Où est-il donc, ce Père, quand son fils marche vers sa passion, quand il est crucifié et enseveli ? C’est une question qui nous vient sur les lèvres quand nous voyons la souffrance injuste, incompréhensible, de tant de personnes et la détresse existentielle d’une si grande partie de l’humanité, voire, de nous-mêmes : « Mon Dieu, mon Dieu, où es-tu maintenant ? ». Or, la fresque dans la coupole nous aide à renverser la perspective : non seulement l’enterrement terrestre du Fils de l’homme – et donc la nôtre, étant donné que nous sommes avec lui dans la tombe – est l’objet de la liturgie céleste, « passage » célébré ici et maintenant et dans les siècles par le Fils de Dieu lui-même avec tous les anges et les puissances célestes ; mais, encore, notre propre enterrement de chacun de nous, symbole de la remise dans la main de Dieu de notre existence et symbole du sacrifice ultime de notre vie donnée par amour, devient notre liturgie quotidienne, notre « passage » existentiel.
Cependant, cette liturgie-là, ce passage existentiel, ne s’accomplit pas premièrement sous la coupole de l’église mais en dehors. Nous venons tout juste d’apprendre, si dramatiquement, en quelle mesure les édifices des églises avec tout ce qu’ils contiennent sont périssables et ne sont que le symbole de ce que l’Église devrait être en chair et os. Ainsi, notre passage véritable et existentiel est notre vie donnée par amour, vie donnée en partage, vie véritable qui devient liturgie céleste.
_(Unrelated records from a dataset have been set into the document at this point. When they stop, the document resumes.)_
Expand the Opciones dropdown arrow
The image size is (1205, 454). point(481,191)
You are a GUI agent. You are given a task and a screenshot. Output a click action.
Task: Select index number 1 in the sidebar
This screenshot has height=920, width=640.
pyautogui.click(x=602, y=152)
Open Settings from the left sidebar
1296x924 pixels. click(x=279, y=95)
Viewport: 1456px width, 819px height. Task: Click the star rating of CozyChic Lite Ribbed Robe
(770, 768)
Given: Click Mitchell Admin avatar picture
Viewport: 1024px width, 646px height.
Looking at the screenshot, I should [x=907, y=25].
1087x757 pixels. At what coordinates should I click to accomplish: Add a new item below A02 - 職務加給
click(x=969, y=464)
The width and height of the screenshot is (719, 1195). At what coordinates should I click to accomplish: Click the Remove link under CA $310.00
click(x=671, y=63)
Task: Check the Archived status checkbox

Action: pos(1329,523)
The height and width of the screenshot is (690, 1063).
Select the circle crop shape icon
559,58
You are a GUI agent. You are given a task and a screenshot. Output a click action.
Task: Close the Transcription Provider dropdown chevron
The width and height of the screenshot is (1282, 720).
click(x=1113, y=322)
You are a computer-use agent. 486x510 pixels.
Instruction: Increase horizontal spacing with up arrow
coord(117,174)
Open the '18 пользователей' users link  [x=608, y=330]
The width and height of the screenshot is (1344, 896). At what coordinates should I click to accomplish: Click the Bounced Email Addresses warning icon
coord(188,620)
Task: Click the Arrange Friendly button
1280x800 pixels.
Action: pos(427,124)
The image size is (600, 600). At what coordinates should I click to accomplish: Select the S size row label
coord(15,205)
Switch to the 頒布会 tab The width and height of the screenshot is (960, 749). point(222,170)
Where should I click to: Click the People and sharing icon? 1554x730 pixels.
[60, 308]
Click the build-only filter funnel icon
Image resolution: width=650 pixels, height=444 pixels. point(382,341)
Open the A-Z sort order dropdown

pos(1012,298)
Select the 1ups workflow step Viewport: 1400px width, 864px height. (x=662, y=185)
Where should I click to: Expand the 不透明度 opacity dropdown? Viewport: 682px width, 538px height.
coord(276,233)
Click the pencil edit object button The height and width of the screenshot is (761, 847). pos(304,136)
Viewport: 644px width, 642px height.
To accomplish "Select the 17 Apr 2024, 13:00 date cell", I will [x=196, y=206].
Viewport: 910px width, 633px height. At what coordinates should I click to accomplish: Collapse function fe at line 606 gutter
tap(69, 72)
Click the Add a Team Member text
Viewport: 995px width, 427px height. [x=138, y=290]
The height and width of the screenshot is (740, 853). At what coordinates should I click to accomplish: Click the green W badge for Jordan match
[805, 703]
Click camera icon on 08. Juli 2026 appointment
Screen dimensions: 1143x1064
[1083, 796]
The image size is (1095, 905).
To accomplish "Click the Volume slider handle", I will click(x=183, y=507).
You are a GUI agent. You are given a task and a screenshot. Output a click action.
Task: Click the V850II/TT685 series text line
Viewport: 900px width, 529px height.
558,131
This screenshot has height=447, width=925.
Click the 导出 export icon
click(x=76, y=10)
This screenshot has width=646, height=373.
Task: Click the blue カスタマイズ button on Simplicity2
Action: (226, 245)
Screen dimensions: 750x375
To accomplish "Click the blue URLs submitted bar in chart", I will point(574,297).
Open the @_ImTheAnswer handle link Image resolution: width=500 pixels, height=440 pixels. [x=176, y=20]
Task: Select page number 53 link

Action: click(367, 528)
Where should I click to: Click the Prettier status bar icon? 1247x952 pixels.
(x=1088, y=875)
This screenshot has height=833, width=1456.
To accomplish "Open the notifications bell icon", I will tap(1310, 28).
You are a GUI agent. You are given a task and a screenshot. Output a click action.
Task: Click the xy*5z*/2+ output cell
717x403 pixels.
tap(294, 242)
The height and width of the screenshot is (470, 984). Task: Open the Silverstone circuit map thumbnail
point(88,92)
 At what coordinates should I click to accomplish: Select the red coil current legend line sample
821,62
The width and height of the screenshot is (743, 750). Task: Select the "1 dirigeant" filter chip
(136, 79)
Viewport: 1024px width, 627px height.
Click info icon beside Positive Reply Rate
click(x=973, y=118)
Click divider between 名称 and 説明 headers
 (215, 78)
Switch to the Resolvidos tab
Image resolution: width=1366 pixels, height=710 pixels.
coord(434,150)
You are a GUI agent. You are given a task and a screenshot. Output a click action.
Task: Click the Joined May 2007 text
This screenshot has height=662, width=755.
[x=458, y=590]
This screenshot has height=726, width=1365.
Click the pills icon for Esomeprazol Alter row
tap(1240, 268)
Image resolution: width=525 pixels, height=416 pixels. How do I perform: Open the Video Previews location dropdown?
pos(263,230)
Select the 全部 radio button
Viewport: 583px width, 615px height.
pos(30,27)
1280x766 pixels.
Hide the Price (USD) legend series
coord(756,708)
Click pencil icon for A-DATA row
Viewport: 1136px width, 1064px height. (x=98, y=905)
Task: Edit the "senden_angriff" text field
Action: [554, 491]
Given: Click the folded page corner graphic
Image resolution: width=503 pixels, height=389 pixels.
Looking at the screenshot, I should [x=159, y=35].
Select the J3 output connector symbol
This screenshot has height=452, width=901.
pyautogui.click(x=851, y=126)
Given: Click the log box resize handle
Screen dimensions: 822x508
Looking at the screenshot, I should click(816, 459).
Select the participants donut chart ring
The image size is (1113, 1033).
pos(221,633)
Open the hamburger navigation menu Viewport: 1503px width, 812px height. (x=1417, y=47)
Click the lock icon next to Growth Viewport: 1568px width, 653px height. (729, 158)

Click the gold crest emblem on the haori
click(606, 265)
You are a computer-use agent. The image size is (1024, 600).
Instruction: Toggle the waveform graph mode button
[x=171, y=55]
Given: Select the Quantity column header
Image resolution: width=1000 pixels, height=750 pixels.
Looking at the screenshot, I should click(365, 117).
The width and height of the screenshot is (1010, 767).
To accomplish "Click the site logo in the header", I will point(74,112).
Maintenant, alors que nous allons nous approcher du corps du Crucifié pour le vénérer, sentons bien le regard des prophètes sur nous… Efforçons-nous à ne pas honorer le Christ avec une piété qui ne nous coûte rien. N’ayons pas peur, par contre, de nous approcher avec un cœur qui crie tout hautement : « Mon Dieu, mon Dieu, pourquoi m’a tu abandonné ? ». Mais soyons prêts aussi à entendre dans notre cœur l’écho de cette question, tout autant existentiel, qui dit, doucement mais avec insistence : « Toi, mon ami, où étais-tu quand j’avais faim et soif, quand j’étais étranger, nu, malade ou en prison ? ». Puisse le Seigneur nous donner que notre Pâque soit un passage véritable.
Amen.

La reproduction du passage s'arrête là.